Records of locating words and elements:
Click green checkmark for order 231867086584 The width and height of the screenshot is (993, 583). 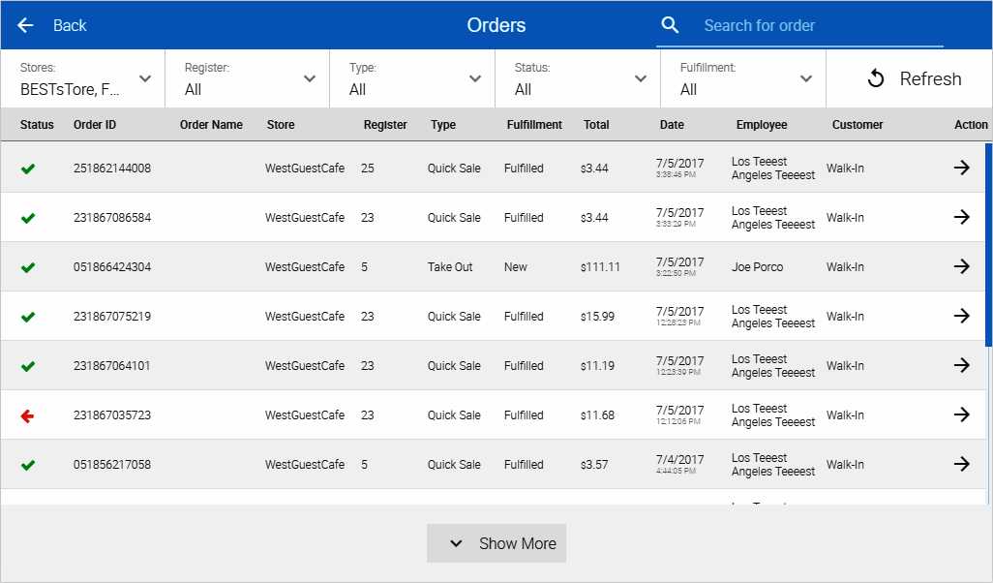point(28,218)
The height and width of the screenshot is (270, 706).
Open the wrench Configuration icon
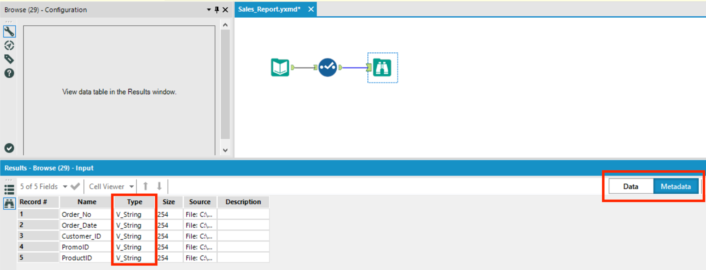[9, 31]
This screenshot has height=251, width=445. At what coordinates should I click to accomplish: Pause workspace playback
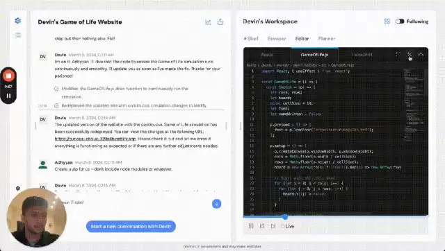[x=251, y=226]
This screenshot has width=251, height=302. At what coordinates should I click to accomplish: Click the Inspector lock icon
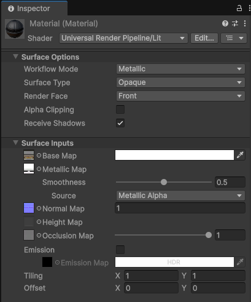pos(239,8)
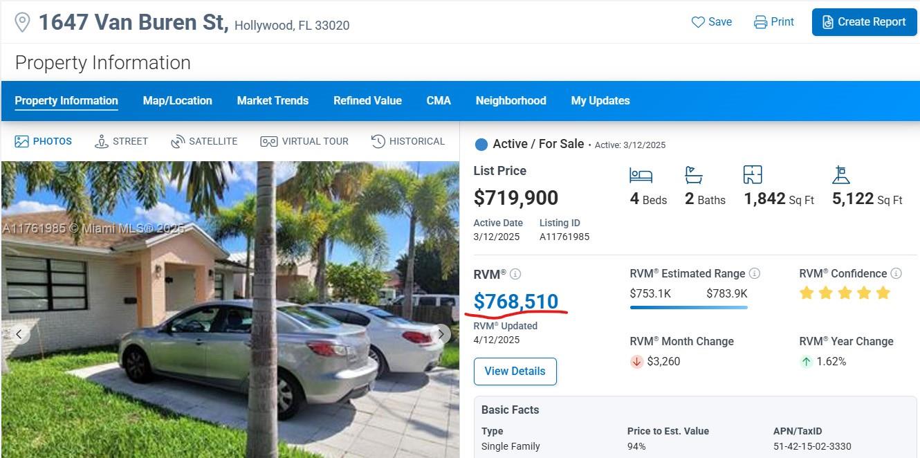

**EXERCISE AIM**
Rewrite the part of the records that opens with the line containing "This screenshot has width=251, height=302." and runs through the end of the records as a Markdown table with the columns Row and Line, numbering each line and skipping blank lines. Leave the pictures out.

**EXERCISE SOLUTION**
| Row | Line |
|---|---|
| 1 | This screenshot has width=251, height=302. At what coordinates should I click to accomplish: Click the Inspector lock icon |
| 2 | pos(239,8) |